• _DIRECTIONS_: The response should be an exact repetition of all the entries.

SOURCE DATA Block Start

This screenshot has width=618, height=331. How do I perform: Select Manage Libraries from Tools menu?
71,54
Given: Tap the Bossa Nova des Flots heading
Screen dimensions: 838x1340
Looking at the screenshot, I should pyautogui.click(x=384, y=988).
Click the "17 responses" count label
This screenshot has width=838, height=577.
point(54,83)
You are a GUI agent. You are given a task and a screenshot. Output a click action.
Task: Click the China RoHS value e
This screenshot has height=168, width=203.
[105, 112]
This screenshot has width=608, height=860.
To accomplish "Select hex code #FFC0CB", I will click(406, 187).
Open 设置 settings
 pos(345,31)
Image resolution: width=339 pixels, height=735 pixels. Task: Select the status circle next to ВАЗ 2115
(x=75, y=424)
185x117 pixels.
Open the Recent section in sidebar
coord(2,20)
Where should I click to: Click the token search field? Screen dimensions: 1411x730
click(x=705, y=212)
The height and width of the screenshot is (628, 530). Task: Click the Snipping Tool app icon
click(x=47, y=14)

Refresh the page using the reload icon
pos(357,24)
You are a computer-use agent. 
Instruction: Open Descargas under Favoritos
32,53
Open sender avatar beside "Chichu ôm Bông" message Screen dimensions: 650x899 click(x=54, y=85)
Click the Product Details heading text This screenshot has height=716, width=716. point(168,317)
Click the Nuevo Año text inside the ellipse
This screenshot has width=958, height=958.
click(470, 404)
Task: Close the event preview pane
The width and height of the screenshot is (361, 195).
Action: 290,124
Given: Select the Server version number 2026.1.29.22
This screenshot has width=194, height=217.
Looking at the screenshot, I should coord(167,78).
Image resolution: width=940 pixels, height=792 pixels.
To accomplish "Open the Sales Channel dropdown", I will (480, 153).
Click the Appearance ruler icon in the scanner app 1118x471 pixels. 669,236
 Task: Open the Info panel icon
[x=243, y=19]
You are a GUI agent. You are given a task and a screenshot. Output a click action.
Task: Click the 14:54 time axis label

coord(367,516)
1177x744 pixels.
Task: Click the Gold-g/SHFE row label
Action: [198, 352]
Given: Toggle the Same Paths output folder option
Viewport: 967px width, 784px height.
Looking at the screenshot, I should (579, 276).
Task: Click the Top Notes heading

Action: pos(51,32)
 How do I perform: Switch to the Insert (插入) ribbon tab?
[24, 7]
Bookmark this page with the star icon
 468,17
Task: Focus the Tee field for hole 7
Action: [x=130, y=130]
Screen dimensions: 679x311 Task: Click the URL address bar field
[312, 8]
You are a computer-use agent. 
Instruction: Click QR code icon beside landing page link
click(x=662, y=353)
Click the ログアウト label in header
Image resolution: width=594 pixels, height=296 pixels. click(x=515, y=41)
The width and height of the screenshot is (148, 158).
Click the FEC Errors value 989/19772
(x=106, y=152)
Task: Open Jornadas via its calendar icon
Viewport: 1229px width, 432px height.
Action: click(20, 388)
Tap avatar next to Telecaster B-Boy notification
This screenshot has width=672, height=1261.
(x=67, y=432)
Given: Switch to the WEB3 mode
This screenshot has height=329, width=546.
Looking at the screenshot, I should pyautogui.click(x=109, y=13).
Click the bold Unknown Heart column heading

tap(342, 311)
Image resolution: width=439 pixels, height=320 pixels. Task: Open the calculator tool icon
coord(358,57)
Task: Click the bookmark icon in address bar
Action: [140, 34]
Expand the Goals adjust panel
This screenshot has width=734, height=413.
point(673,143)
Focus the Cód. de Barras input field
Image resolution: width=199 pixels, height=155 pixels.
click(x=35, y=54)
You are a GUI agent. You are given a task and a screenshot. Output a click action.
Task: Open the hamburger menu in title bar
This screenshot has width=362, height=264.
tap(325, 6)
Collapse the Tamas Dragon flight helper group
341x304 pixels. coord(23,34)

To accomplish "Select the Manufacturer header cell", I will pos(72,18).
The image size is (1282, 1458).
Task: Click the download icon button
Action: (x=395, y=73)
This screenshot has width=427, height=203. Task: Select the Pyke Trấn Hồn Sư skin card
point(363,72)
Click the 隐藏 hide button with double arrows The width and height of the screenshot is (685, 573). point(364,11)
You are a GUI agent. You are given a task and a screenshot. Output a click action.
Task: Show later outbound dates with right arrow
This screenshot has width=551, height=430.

SOURCE DATA Block End

• _RESPONSE AREA_:
This screenshot has width=618, height=331. How do I perform: Select Manage Libraries from Tools menu?
71,54
Given: Tap the Bossa Nova des Flots heading
Screen dimensions: 838x1340
Looking at the screenshot, I should pyautogui.click(x=384, y=988).
Click the "17 responses" count label
This screenshot has width=838, height=577.
point(54,83)
You are a GUI agent. You are given a task and a screenshot. Output a click action.
Task: Click the China RoHS value e
This screenshot has height=168, width=203.
[105, 112]
This screenshot has width=608, height=860.
To accomplish "Select hex code #FFC0CB", I will click(406, 187).
Open 设置 settings
 pos(345,31)
Image resolution: width=339 pixels, height=735 pixels. Task: Select the status circle next to ВАЗ 2115
(x=75, y=424)
185x117 pixels.
Open the Recent section in sidebar
coord(2,20)
Where should I click to: Click the token search field? Screen dimensions: 1411x730
click(x=705, y=212)
The height and width of the screenshot is (628, 530). Task: Click the Snipping Tool app icon
click(x=47, y=14)

Refresh the page using the reload icon
pos(357,24)
You are a computer-use agent. 
Instruction: Open Descargas under Favoritos
32,53
Open sender avatar beside "Chichu ôm Bông" message Screen dimensions: 650x899 click(x=54, y=85)
Click the Product Details heading text This screenshot has height=716, width=716. point(168,317)
Click the Nuevo Año text inside the ellipse
This screenshot has width=958, height=958.
click(470, 404)
Task: Close the event preview pane
The width and height of the screenshot is (361, 195).
Action: 290,124
Given: Select the Server version number 2026.1.29.22
This screenshot has width=194, height=217.
Looking at the screenshot, I should coord(167,78).
Image resolution: width=940 pixels, height=792 pixels.
To accomplish "Open the Sales Channel dropdown", I will (480, 153).
Click the Appearance ruler icon in the scanner app 1118x471 pixels. 669,236
 Task: Open the Info panel icon
[x=243, y=19]
You are a GUI agent. You are given a task and a screenshot. Output a click action.
Task: Click the 14:54 time axis label

coord(367,516)
1177x744 pixels.
Task: Click the Gold-g/SHFE row label
Action: [198, 352]
Given: Toggle the Same Paths output folder option
Viewport: 967px width, 784px height.
Looking at the screenshot, I should (579, 276).
Task: Click the Top Notes heading

Action: pos(51,32)
 How do I perform: Switch to the Insert (插入) ribbon tab?
[24, 7]
Bookmark this page with the star icon
 468,17
Task: Focus the Tee field for hole 7
Action: [x=130, y=130]
Screen dimensions: 679x311 Task: Click the URL address bar field
[312, 8]
You are a computer-use agent. 
Instruction: Click QR code icon beside landing page link
click(x=662, y=353)
Click the ログアウト label in header
Image resolution: width=594 pixels, height=296 pixels. click(x=515, y=41)
The width and height of the screenshot is (148, 158).
Click the FEC Errors value 989/19772
(x=106, y=152)
Task: Open Jornadas via its calendar icon
Viewport: 1229px width, 432px height.
Action: click(20, 388)
Tap avatar next to Telecaster B-Boy notification
This screenshot has width=672, height=1261.
(x=67, y=432)
Given: Switch to the WEB3 mode
This screenshot has height=329, width=546.
Looking at the screenshot, I should pyautogui.click(x=109, y=13).
Click the bold Unknown Heart column heading

tap(342, 311)
Image resolution: width=439 pixels, height=320 pixels. Task: Open the calculator tool icon
coord(358,57)
Task: Click the bookmark icon in address bar
Action: [140, 34]
Expand the Goals adjust panel
This screenshot has width=734, height=413.
point(673,143)
Focus the Cód. de Barras input field
Image resolution: width=199 pixels, height=155 pixels.
click(x=35, y=54)
You are a GUI agent. You are given a task and a screenshot. Output a click action.
Task: Open the hamburger menu in title bar
This screenshot has width=362, height=264.
tap(325, 6)
Collapse the Tamas Dragon flight helper group
341x304 pixels. coord(23,34)

To accomplish "Select the Manufacturer header cell", I will pos(72,18).
The image size is (1282, 1458).
Task: Click the download icon button
Action: (x=395, y=73)
This screenshot has width=427, height=203. Task: Select the Pyke Trấn Hồn Sư skin card
point(363,72)
Click the 隐藏 hide button with double arrows The width and height of the screenshot is (685, 573). point(364,11)
You are a GUI agent. You are given a task and a screenshot. Output a click action.
Task: Show later outbound dates with right arrow
This screenshot has width=551, height=430.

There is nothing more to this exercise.